As sections of the tangled web fell away from him, little balls of psychic fire struck them, burning them to ash.
He endured the blows as Thera’s Green knife continued to hack at the tangled web.
Finally, enough had been cut away for him to be aware of something outside himself. Something that sounded like a roll of thunder, like the roar of a waterfall.
Like the sound of power gathering before it was unleashed.
*Leave it, Thera!* Jared shouted. *Get away from here!*
The Green knife paused.
*Mother Night,* Thera whispered, swiftly breaking contact with him.
Jared shook his head to clear it. His connection to his body still felt sluggish. Strands of the tangled web were clinging to his inner barriers, making him feel tainted, but he was no longer imprisoned.
Hands grabbed him. He stumbled.
“Jared!” Thera shouted. “There must have been another spell in those buttons. I can’t tell how strong it is. I don’t know if we can shield against it. We have to run.”
His legs just wouldn’t obey him. “Go,” he said. “I can’t run.”
Swearing, Thera tugged him away from the rock, toward the road. “Damn you to the bowels of Hell, you stupid man. RUN!”
She gave him a vicious clout. He couldn’t tell if it was physical or psychic, but it got his legs moving until he was running away from the rock, running up the road.
Feet pounded behind him. Two horses galloped toward him.
Seeing them burned away the last of the sluggishness.
He ran faster.
How dare she ride toward danger? How dare she risk herself? When they got out of here, he’d show her the sharp edge of his temper. Just see if he didn’t.
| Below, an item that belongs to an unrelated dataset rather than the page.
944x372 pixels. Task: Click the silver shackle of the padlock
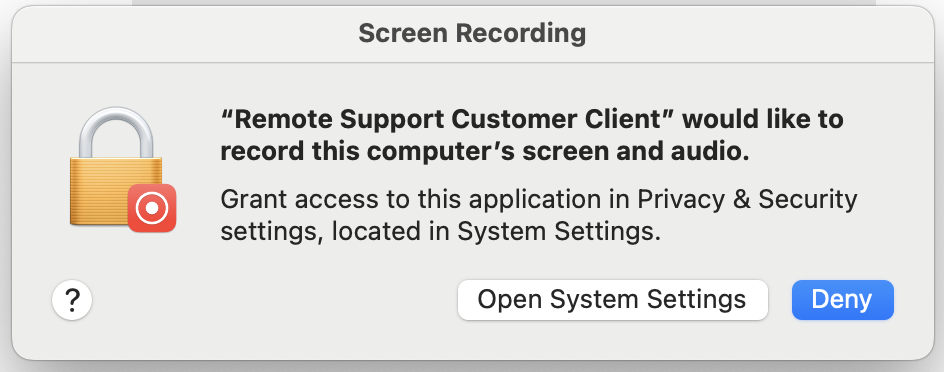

*Blaed!* Jared roared. *Protect Lia! Shield Lia!*
*Get down!* Thera yelled. *GET DOWN!*
He saw Blaed sweep Lia out of the gelding’s saddle, pull her to the ground, and cover her.
He tasted bitter jealousy that he was still too scrambled to use Craft, that he wasn’t the one shielding her, protecting her.
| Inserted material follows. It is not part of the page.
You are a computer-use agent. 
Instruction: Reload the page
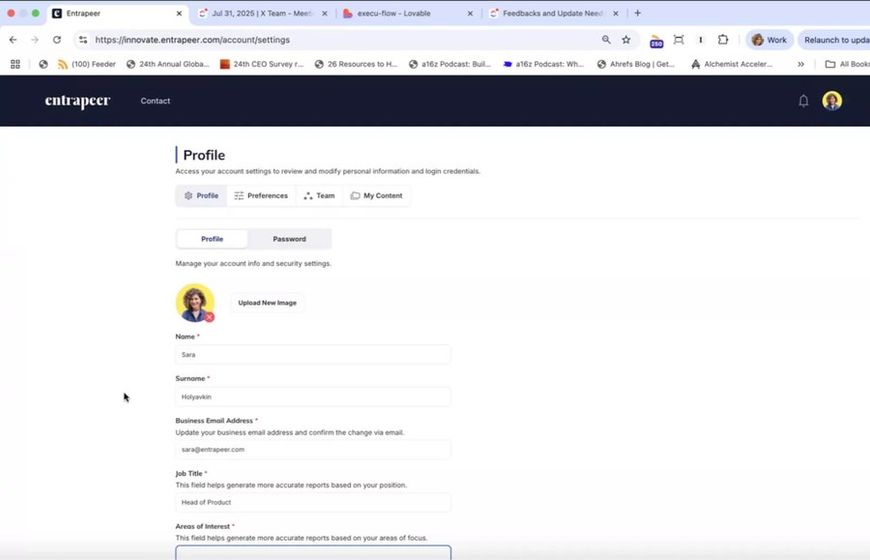pyautogui.click(x=57, y=40)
Thera knocked his legs out from under him. He went down hard, then tried to shake her off when she landed on his back. Wrapping her arms around his head, she buried her face against his neck, and enclosed them both in a Green shield.
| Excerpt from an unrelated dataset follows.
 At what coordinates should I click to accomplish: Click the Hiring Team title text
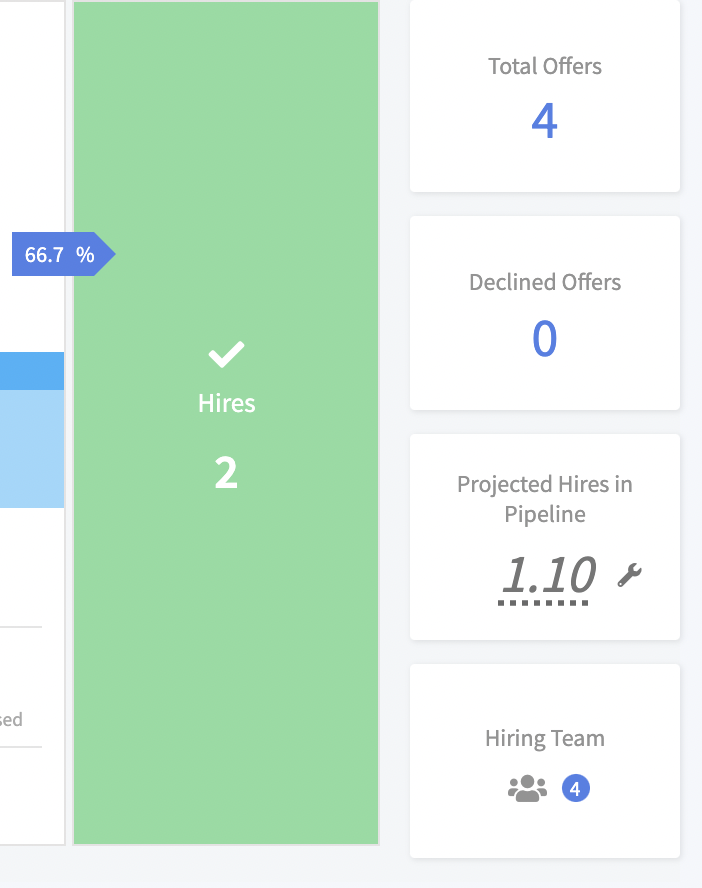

The ground shook under him as the area around the flat rock exploded. Small stones and dirt rained down on them.
Thera pressed against him harder and kept muttering, “Mother Night, Mother Night, Mother Night.”
Moments later, years later, there was silence.
Thera rolled off him, quickly stood up, and moved a few feet away.
Shaken by everything that had happened, Jared moved more slowly. He noticed that Blaed, too, was slow getting to his feet.
Lia, on the other hand, strode toward Thera, her face tightened by anger. Her gray eyes looked stone hard.
“You stupid bitch,” Lia shouted. “I’ve been lenient about allowing you to use more than basic Craft, but I did not give you leave to play around with spells you have no training to handle.”